▶ **TASK GOAL**
Every line of the material below needs to be written out exactly, please.

▶ **RECORDS PROVIDED**
:::

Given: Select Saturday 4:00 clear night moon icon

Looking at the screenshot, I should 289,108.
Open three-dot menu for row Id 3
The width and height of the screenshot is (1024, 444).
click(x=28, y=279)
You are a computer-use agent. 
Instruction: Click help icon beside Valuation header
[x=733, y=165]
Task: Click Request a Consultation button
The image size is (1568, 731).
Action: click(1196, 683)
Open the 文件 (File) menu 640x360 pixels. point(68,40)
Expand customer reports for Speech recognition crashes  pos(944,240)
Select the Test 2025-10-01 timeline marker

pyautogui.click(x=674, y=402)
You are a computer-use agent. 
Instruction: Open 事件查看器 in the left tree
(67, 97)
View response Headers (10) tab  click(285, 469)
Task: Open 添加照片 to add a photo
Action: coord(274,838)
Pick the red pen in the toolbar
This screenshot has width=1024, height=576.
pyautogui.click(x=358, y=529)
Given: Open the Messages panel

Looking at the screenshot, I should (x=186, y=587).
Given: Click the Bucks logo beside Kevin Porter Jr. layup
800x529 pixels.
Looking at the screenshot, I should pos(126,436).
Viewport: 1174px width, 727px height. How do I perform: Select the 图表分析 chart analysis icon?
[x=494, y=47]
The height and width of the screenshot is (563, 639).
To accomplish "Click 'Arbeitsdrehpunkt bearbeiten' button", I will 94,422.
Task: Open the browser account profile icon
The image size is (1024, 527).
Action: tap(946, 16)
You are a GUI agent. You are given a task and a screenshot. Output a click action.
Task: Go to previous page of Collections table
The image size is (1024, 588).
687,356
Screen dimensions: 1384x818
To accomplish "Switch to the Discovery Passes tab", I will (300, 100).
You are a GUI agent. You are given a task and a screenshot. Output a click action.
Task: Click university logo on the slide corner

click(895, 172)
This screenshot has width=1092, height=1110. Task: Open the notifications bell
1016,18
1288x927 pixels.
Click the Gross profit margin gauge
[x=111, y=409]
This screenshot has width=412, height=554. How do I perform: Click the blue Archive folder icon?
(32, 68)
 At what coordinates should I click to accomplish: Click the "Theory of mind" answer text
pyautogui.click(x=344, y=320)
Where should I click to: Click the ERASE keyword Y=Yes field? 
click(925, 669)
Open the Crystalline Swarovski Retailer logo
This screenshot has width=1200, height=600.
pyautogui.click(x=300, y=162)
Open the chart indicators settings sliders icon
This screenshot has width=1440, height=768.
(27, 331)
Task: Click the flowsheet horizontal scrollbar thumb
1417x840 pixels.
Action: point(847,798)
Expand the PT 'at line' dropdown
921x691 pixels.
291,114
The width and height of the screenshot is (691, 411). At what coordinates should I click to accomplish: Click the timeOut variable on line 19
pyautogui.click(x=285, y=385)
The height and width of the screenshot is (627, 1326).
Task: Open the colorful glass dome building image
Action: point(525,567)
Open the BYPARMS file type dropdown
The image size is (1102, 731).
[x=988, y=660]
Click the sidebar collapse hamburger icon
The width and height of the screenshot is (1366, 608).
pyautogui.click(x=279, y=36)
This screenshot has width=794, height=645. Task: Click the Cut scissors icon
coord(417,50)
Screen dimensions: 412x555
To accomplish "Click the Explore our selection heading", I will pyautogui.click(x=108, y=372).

:::

▶ **RESPONSE FOR THIS EXERCISE**
Given: Select Saturday 4:00 clear night moon icon

Looking at the screenshot, I should 289,108.
Open three-dot menu for row Id 3
The width and height of the screenshot is (1024, 444).
click(x=28, y=279)
You are a computer-use agent. 
Instruction: Click help icon beside Valuation header
[x=733, y=165]
Task: Click Request a Consultation button
The image size is (1568, 731).
Action: click(1196, 683)
Open the 文件 (File) menu 640x360 pixels. point(68,40)
Expand customer reports for Speech recognition crashes  pos(944,240)
Select the Test 2025-10-01 timeline marker

pyautogui.click(x=674, y=402)
You are a computer-use agent. 
Instruction: Open 事件查看器 in the left tree
(67, 97)
View response Headers (10) tab  click(285, 469)
Task: Open 添加照片 to add a photo
Action: coord(274,838)
Pick the red pen in the toolbar
This screenshot has width=1024, height=576.
pyautogui.click(x=358, y=529)
Given: Open the Messages panel

Looking at the screenshot, I should (x=186, y=587).
Given: Click the Bucks logo beside Kevin Porter Jr. layup
800x529 pixels.
Looking at the screenshot, I should pos(126,436).
Viewport: 1174px width, 727px height. How do I perform: Select the 图表分析 chart analysis icon?
[x=494, y=47]
The height and width of the screenshot is (563, 639).
To accomplish "Click 'Arbeitsdrehpunkt bearbeiten' button", I will 94,422.
Task: Open the browser account profile icon
The image size is (1024, 527).
Action: tap(946, 16)
You are a GUI agent. You are given a task and a screenshot. Output a click action.
Task: Go to previous page of Collections table
The image size is (1024, 588).
687,356
Screen dimensions: 1384x818
To accomplish "Switch to the Discovery Passes tab", I will (300, 100).
You are a GUI agent. You are given a task and a screenshot. Output a click action.
Task: Click university logo on the slide corner

click(895, 172)
This screenshot has width=1092, height=1110. Task: Open the notifications bell
1016,18
1288x927 pixels.
Click the Gross profit margin gauge
[x=111, y=409]
This screenshot has width=412, height=554. How do I perform: Click the blue Archive folder icon?
(32, 68)
 At what coordinates should I click to accomplish: Click the "Theory of mind" answer text
pyautogui.click(x=344, y=320)
Where should I click to: Click the ERASE keyword Y=Yes field? 
click(925, 669)
Open the Crystalline Swarovski Retailer logo
This screenshot has width=1200, height=600.
pyautogui.click(x=300, y=162)
Open the chart indicators settings sliders icon
This screenshot has width=1440, height=768.
(27, 331)
Task: Click the flowsheet horizontal scrollbar thumb
1417x840 pixels.
Action: point(847,798)
Expand the PT 'at line' dropdown
921x691 pixels.
291,114
The width and height of the screenshot is (691, 411). At what coordinates should I click to accomplish: Click the timeOut variable on line 19
pyautogui.click(x=285, y=385)
The height and width of the screenshot is (627, 1326).
Task: Open the colorful glass dome building image
Action: point(525,567)
Open the BYPARMS file type dropdown
The image size is (1102, 731).
[x=988, y=660]
Click the sidebar collapse hamburger icon
The width and height of the screenshot is (1366, 608).
pyautogui.click(x=279, y=36)
This screenshot has width=794, height=645. Task: Click the Cut scissors icon
coord(417,50)
Screen dimensions: 412x555
To accomplish "Click the Explore our selection heading", I will pyautogui.click(x=108, y=372).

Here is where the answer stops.